What you need to do
The lines below that include "field" are to be found and copied.

Saved data entries
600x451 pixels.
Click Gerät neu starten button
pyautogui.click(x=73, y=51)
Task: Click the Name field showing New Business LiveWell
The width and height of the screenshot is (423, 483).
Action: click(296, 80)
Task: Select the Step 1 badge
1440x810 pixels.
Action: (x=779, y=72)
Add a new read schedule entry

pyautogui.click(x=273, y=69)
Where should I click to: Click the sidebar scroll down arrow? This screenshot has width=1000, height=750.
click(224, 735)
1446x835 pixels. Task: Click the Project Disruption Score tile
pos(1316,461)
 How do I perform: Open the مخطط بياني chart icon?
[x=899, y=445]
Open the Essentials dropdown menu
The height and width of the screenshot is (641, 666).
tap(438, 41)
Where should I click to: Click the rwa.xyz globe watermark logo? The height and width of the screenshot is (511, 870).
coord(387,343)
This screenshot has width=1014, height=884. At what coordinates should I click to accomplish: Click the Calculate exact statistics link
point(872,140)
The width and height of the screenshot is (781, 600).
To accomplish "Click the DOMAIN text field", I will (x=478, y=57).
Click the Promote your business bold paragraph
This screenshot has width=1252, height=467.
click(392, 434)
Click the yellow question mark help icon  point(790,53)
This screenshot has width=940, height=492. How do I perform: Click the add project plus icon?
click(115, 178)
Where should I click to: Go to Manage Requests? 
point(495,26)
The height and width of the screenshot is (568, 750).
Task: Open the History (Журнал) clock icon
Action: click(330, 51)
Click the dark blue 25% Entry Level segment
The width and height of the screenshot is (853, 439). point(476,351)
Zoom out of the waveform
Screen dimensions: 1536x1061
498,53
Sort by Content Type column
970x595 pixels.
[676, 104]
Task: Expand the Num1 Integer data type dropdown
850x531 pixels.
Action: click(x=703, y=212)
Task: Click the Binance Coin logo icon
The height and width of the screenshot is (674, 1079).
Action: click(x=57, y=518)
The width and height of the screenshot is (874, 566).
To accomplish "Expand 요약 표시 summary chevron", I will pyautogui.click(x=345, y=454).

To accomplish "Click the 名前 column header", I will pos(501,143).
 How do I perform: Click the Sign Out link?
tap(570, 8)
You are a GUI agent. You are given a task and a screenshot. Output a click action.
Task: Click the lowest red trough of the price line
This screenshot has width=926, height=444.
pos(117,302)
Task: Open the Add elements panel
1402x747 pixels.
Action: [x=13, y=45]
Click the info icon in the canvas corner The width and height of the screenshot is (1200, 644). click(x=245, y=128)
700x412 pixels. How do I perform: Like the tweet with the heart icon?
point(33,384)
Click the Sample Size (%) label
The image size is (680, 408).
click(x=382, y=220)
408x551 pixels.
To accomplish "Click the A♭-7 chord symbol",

Problem solution
Task: Click the Name field showing New Business LiveWell
To accomplish "Click the DOMAIN text field", I will (x=478, y=57).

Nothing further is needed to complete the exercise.